Tuttavia, ci sentiamo di spezzare una consistente lancia in favore della scelta inaspettata dell’autrice che – negli Stati Uniti – ha ricevuto nel 2007 la Medaglia presidenziale della libertà. Harper Lee, con la sua indiscussa capacità narrativa, mostra di conoscere i limiti umani e cerca di spiegare al lettore – attraverso le parole di Atticus e di suo fratello – quali possano essere le ragioni e le logiche di quei tempi, seppur discutibili. Vi è, nelle spiegazioni di Atticus a sua figlia, una sorprendente lucidità. Una tesi che quasi confonde poiché vi si trova – comunque – saggezza, al di là di ogni punto di vista.

Insomma, l’autrice anche stavolta, offre al panorama letterario una perla i cui contenuti non favoriscono le discriminazioni razziali – come molti di certo penseranno – bensì le raccontano, le approfondiscono, scavando in profondità nella mentalità dei suoi protagonisti e definendo al meglio il loro tempo. Perché, non dimentichiamolo, anche Atticus – del quale facilmente ci si innamora – è soltanto un uomo.

Perché leggere Va’, metti una sentinella di Harper Lee

Una confermata e indiscussa capacità narrativa, un romanzo in cui i personaggi sono vivi, ben delineati. Passaggi impregnati di delicato umorismo e brani intrisi di passione si alternano, rendendo la lettura scorrevole. Il contenuto è in grado di coinvolgere appieno, suscitando emozioni contrastanti.

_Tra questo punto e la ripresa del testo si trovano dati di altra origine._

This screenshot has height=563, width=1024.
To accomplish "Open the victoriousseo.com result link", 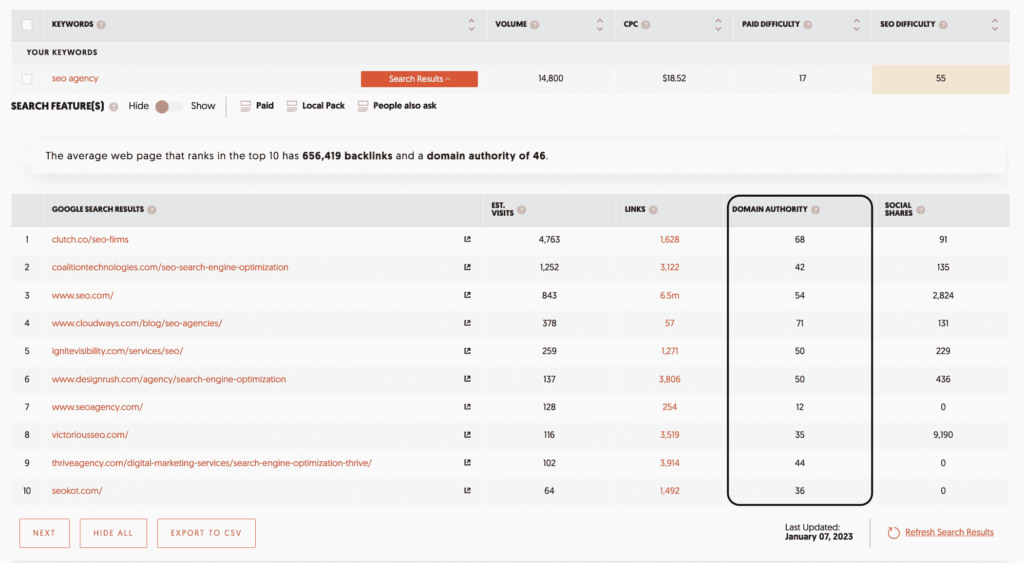I will 90,435.
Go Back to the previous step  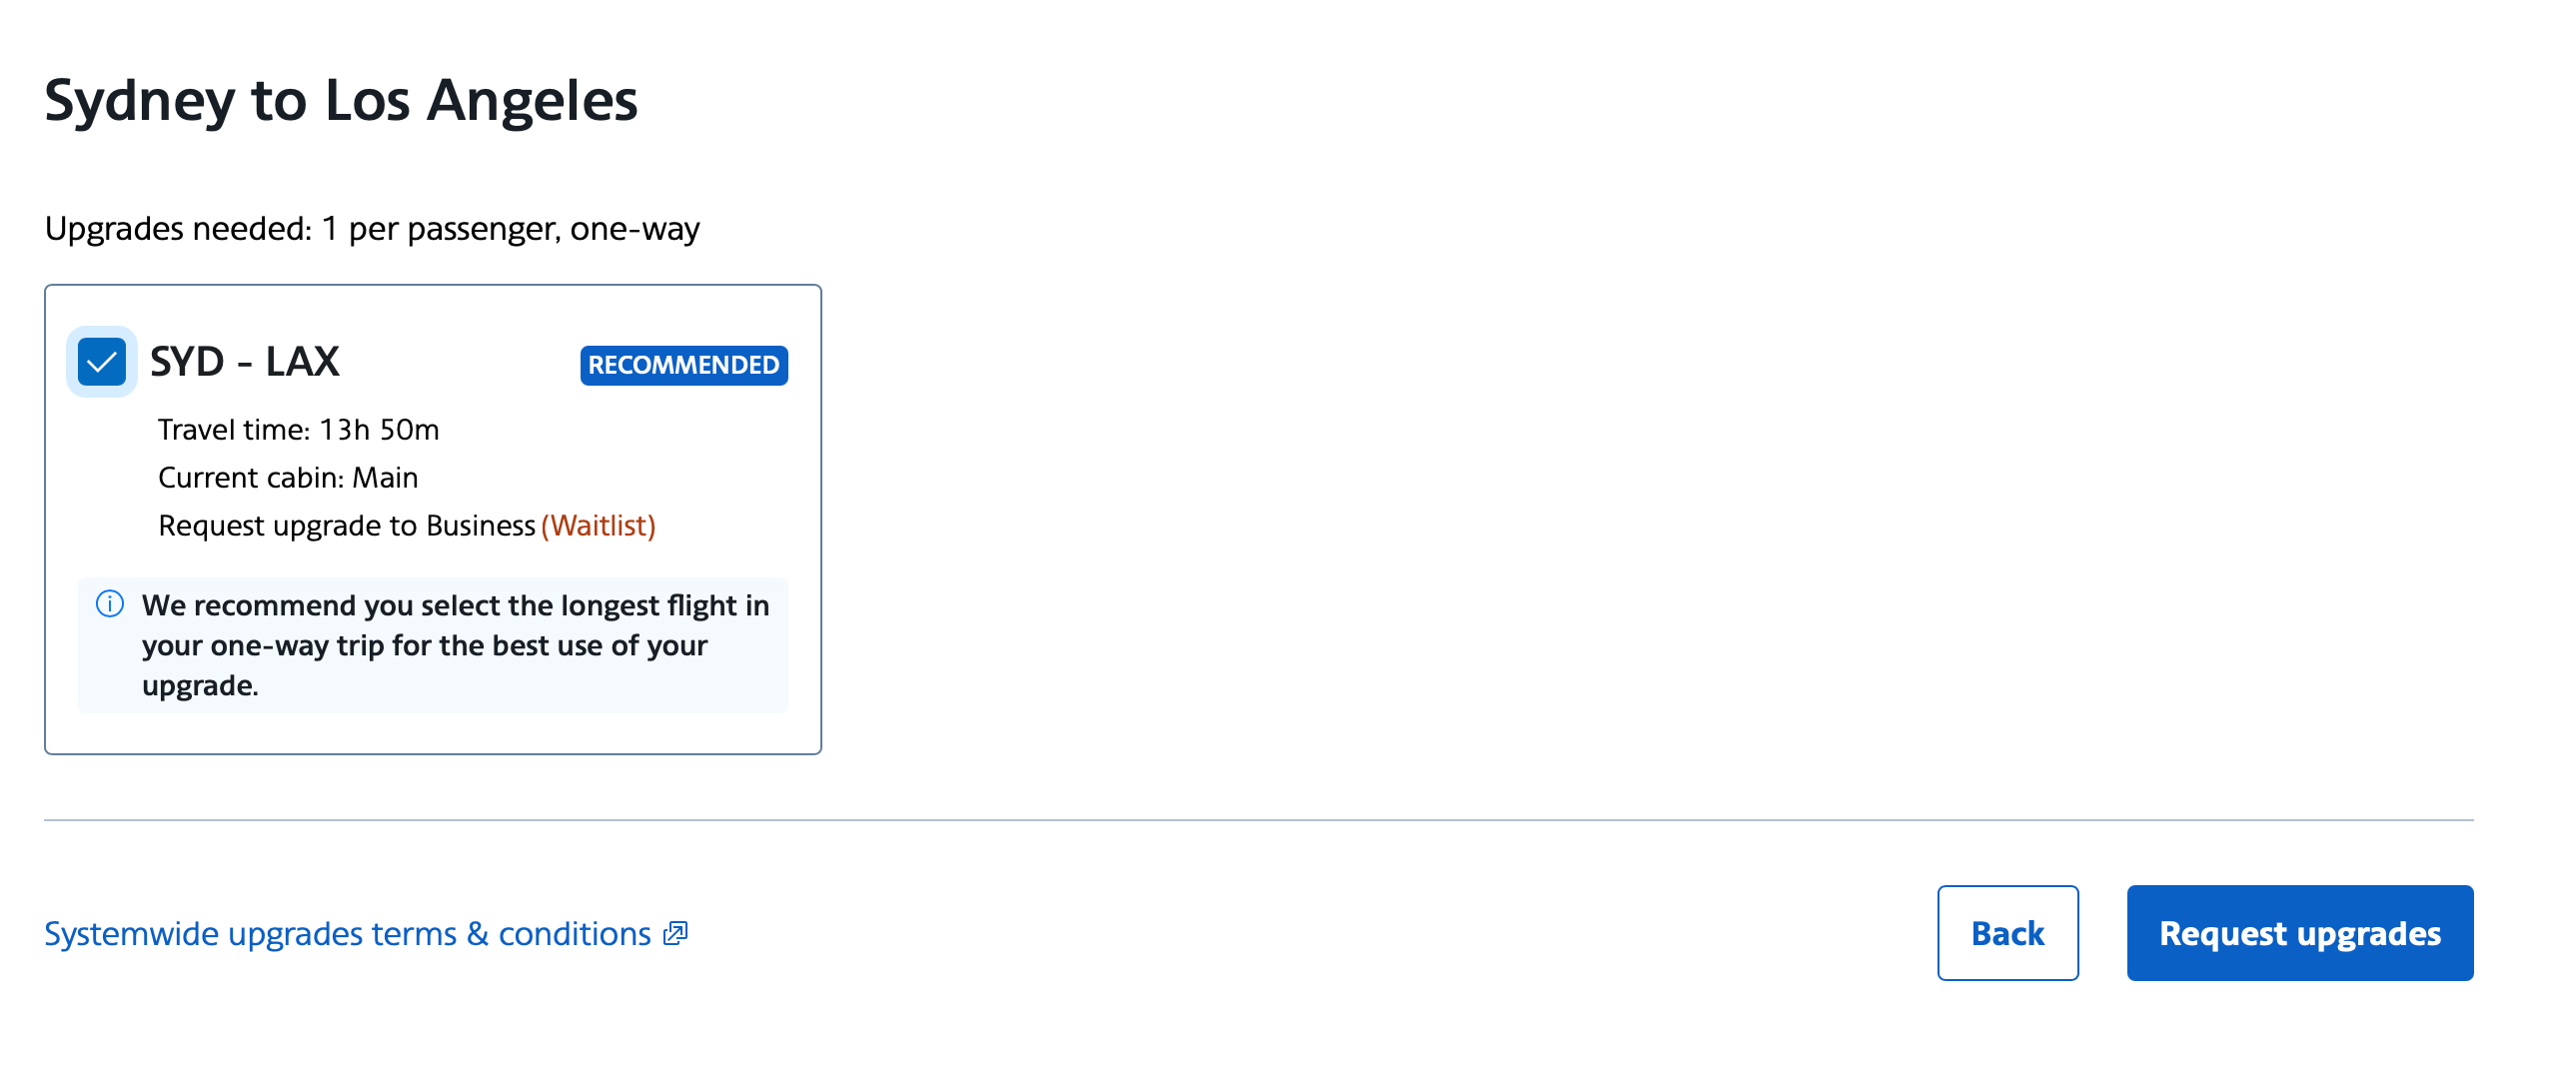coord(2007,932)
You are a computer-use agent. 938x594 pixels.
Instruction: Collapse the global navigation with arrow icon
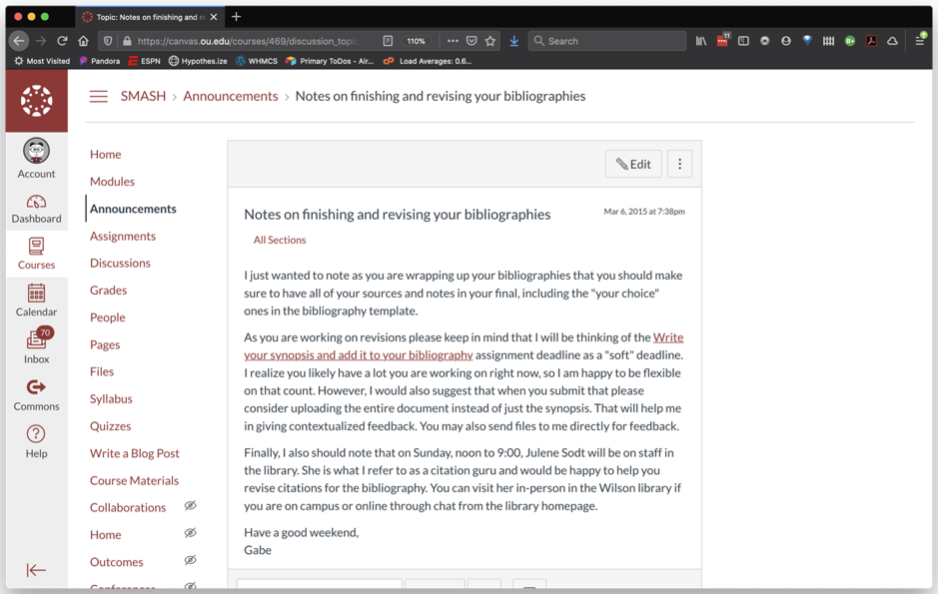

Troviamo la prima parte un po’ lenta, e a causa di ciò il romanzo tarda a decollare o a coinvolgere, incuriosire. Naturalmente, invitiamo il lettore a superare quella apparente calma piatta per raggiungere il cuore della storia. Ne vale la pena.

Il libro

Harper Lee
Va’, metti una sentinella
traduzione di Vincenzo Mantovani
Feltrinelli, 2015

Susanna Trossero

Susanna Trossero

Susanna Trossero è nata a Cagliari e vive a Roma. Ha fatto della scrittura la sua principale occupazione. Ha pubblicato poesie, raccolte di racconti, romanzi, e sta lavorando ad altri progetti. È un’appassionata di racconti brevi.